Os fenómenos de Raynaud correspondem a alterações transitórias da coloração das extremidades, sobretudo dos dedos das mãos, desencadeadas pelo frio ou stress emocional.
Os dedos podem apresentar áreas brancas, azuladas e avermelhadas, frequentemente acompanhadas de dor, dormência ou sensação de queimadura. Em situações prolongadas, podem surgir ulcerações digitais.
Estima-se que o fenómeno de Raynaud afete cerca de 5% da população, sendo mais frequente nas mulheres.
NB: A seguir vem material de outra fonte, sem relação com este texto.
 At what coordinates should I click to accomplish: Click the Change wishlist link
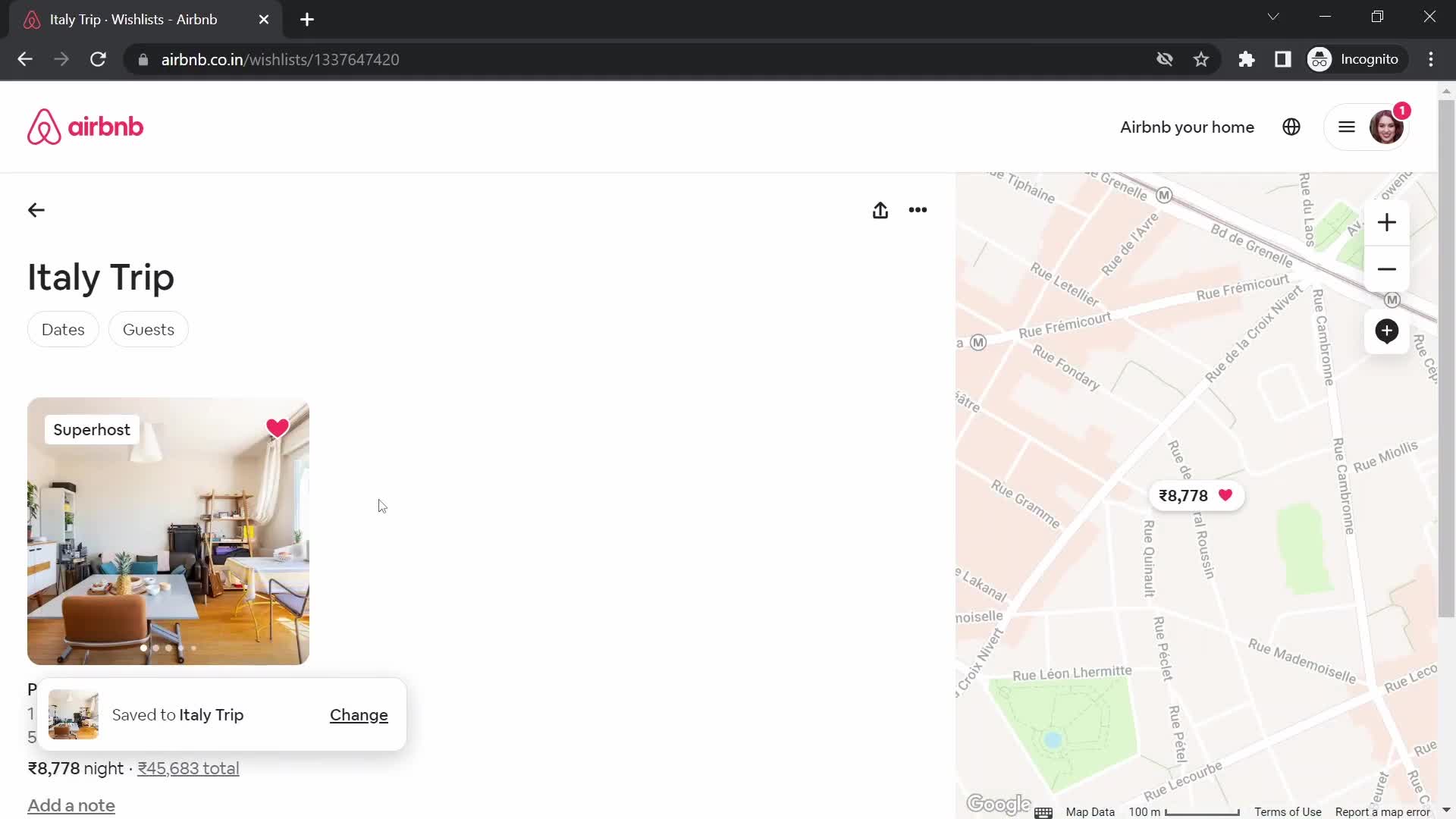(x=359, y=715)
Resulta de episódios exagerados de vasoconstrição das pequenas artérias e arteríolas digitais, levando a diminuição temporária do fluxo sanguíneo e hipóxia tecidular.
Além dos dedos das mãos e pés, podem ser afetadas outras zonas periféricas expostas ao frio, como pavilhões auriculares e mamilos.
Nos casos mais graves, sobretudo em fenómenos secundários associados a doenças autoimunes, podem ocorrer úlceras digitais dolorosas, infeções e, raramente, necessidade de amputação.
Causas
Na maioria dos casos, o fenómeno de Raynaud é primário, isto é, não associado a doença subjacente.
Contudo, pode constituir manifestação inicial de doenças do tecido conjuntivo, particularmente esclerose sistémica, lúpus eritematoso sistémico ou síndrome de Sjögren.
A avaliação clínica deve incluir pesquisa de sinais sugestivos de doença do tecido conjuntivo, como telangiectasias, espessamento cutâneo, esclerodactilia e alterações ungueais, bem como estudo da medicação habitual e da exposição ocupacional ao frio ou vibração.
A idade de início é particularmente relevante: aparecimento tardio aumenta a probabilidade de fenómeno secundário.
O diagnóstico diferencial principal é a acrocianose, condição que provoca coloração azulada persistente das extremidades, mas sem dor isquémica nem ulcerações.
A investigação complementar deve incluir estudo analítico com autoanticorpos e capilaroscopia periungueal, atualmente considerada exame fundamental na distinção entre fenómeno primário e secundário, permitindo identificar alterações precoces da microvasculatura associadas a esclerose sistémica.
Tratamento
Quanto ao tratamento, os doentes com fenómeno de Raynaud primário devem privilegiar medidas de proteção térmica, evitando exposição ao frio e tabaco. Nos casos sintomáticos, os bloqueadores dos canais de cálcio continuam a ser a primeira linha terapêutica vasodilatadora recomendada.
Nos fenómenos secundários, o controlo da doença de base é essencial. Em casos graves com úlceras digitais, podem ser necessários fármacos vasodilatadores mais avançados, como prostaciclinas, inibidores da fosfodiesterase-5 ou antagonistas da endotelina.
É igualmente importante evitar fármacos potencialmente agravantes, nomeadamente alguns beta-bloqueadores, descongestionantes e agentes vasoconstritores.
A Medicina Interna é a melhor especialidade para avaliar e aconselhar perante estas situações clínicas.